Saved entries
* * *
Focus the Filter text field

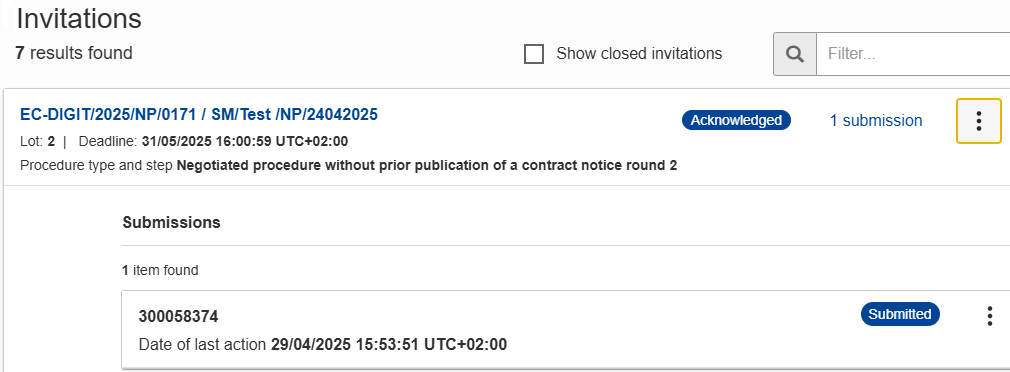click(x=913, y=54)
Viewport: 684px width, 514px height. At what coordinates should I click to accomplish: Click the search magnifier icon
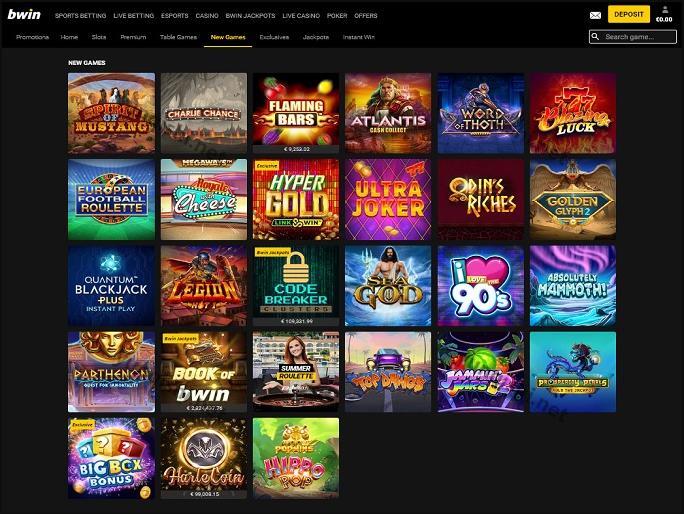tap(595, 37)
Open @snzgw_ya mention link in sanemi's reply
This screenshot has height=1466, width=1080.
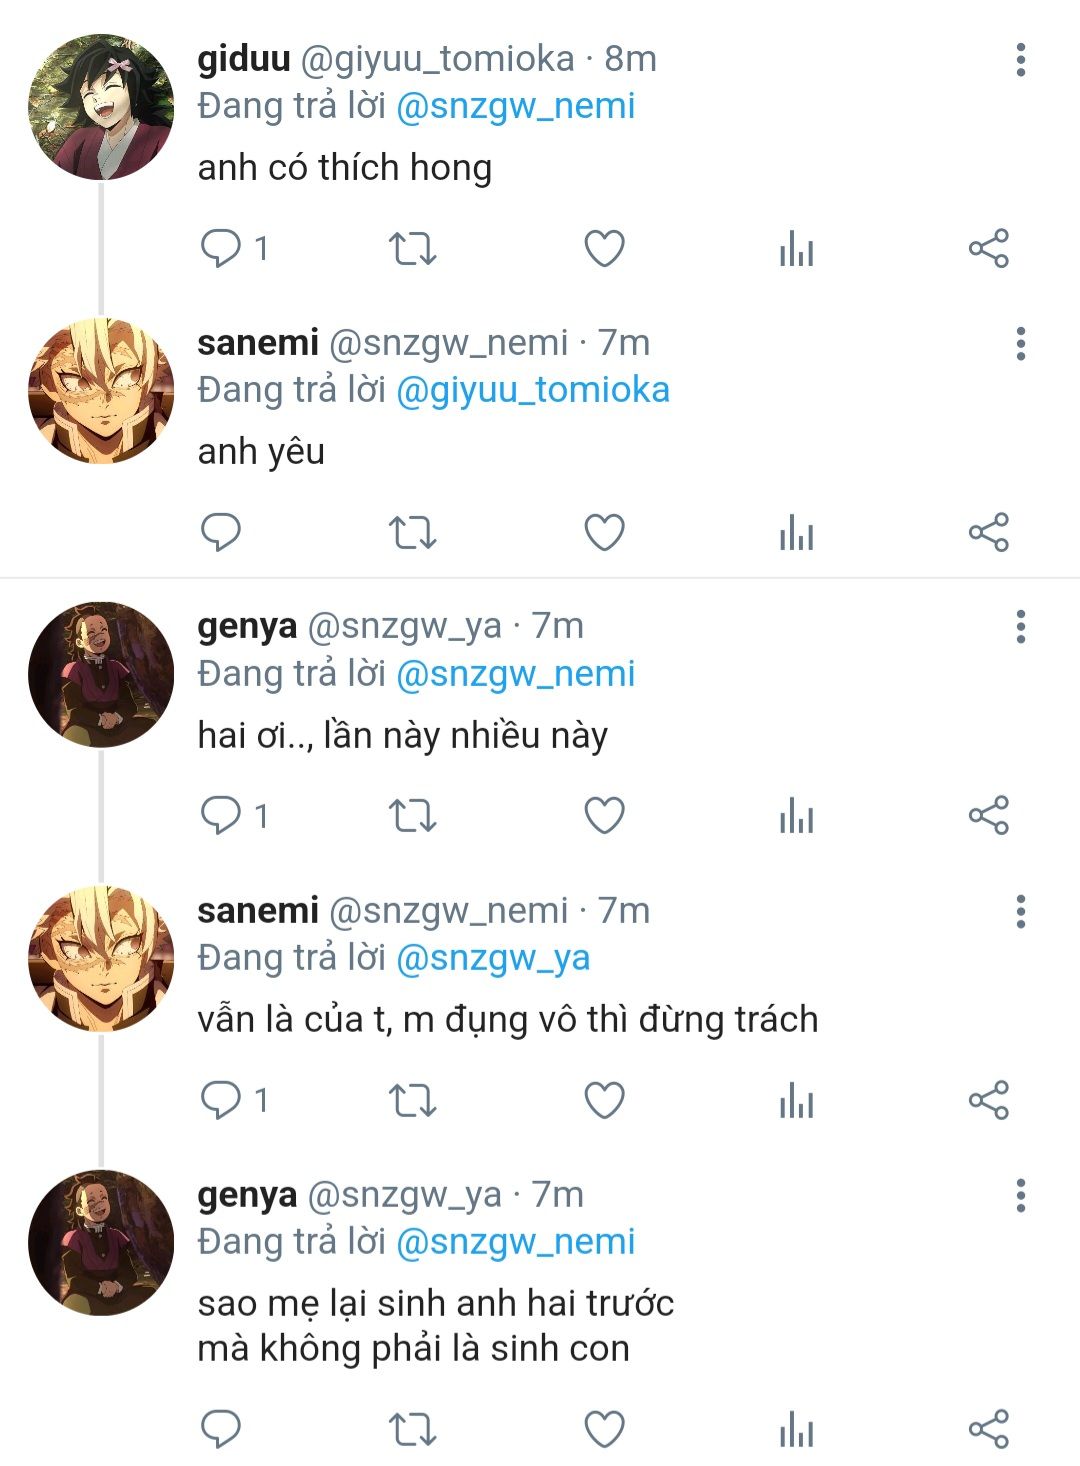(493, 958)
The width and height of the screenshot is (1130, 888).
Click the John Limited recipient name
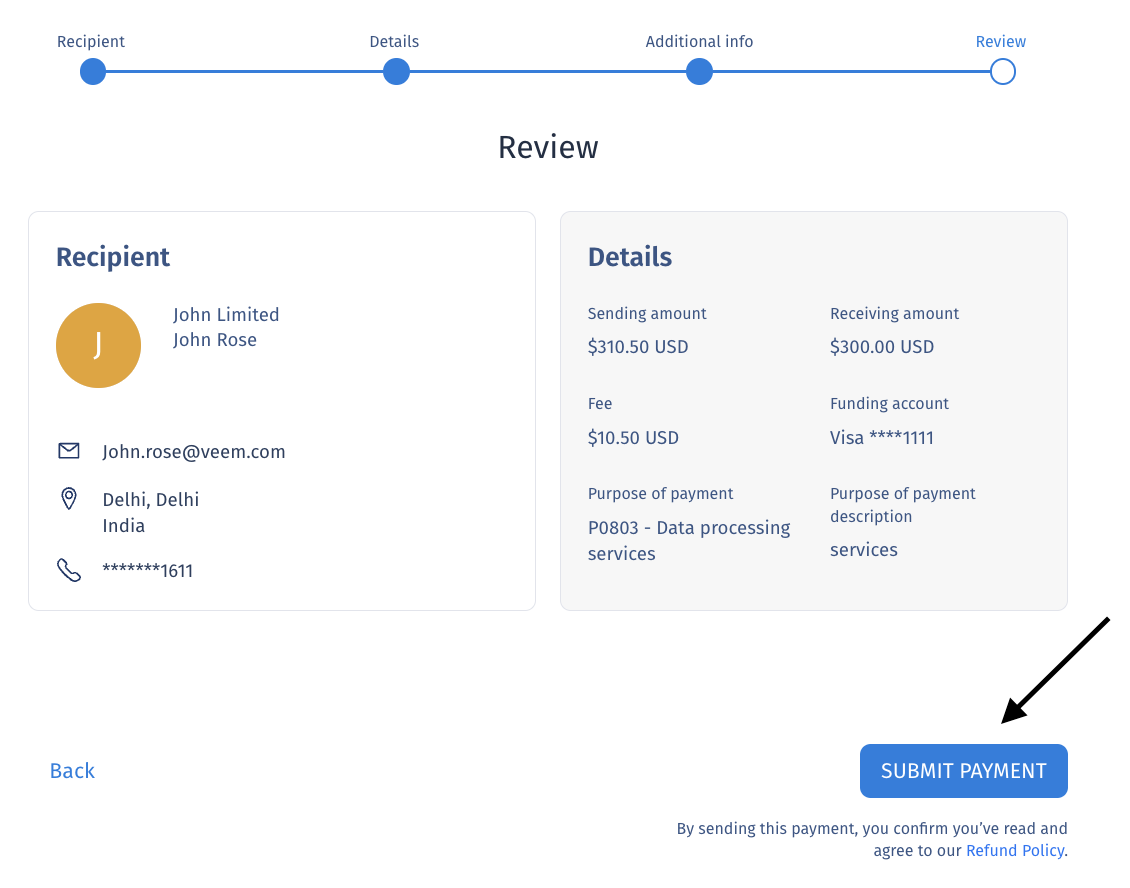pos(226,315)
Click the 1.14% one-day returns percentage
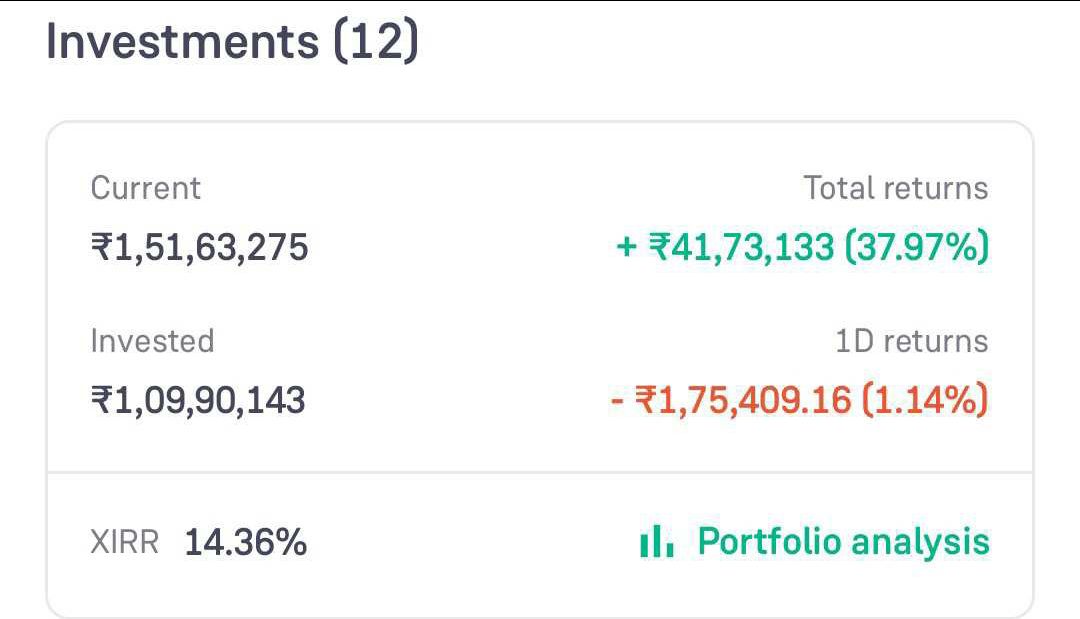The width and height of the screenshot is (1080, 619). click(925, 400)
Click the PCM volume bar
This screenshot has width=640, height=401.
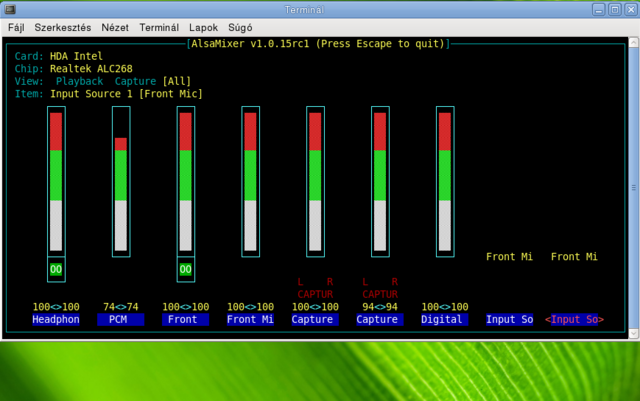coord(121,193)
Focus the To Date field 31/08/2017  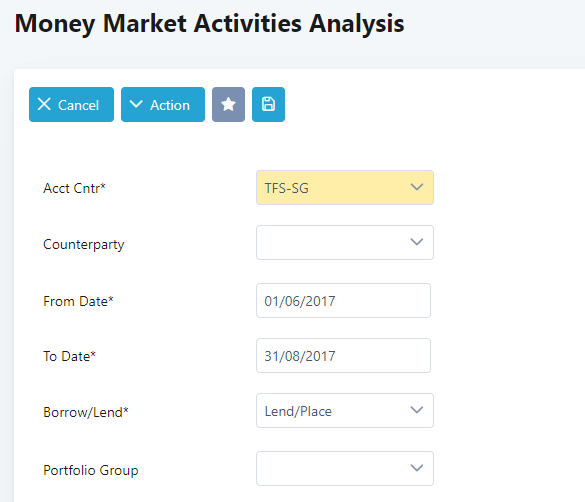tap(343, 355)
* * *
→ **GOAL OF THE EXERCISE**:
Give the lines above again exactly, from the one containing "Viewport: 684px width, 514px" to the one containing "Click the PCM volume bar", both included, but leave out the pictures.

→ **FINAL ANSWER**:
Viewport: 684px width, 514px height. At what coordinates should I click to accomplish: Click the search magnifier icon
tap(595, 37)
Open @snzgw_ya mention link in sanemi's reply
This screenshot has height=1466, width=1080.
(493, 958)
The width and height of the screenshot is (1130, 888).
Click the John Limited recipient name
pos(226,315)
Click the 1.14% one-day returns percentage
The width and height of the screenshot is (1080, 619). click(925, 400)
Click the PCM volume bar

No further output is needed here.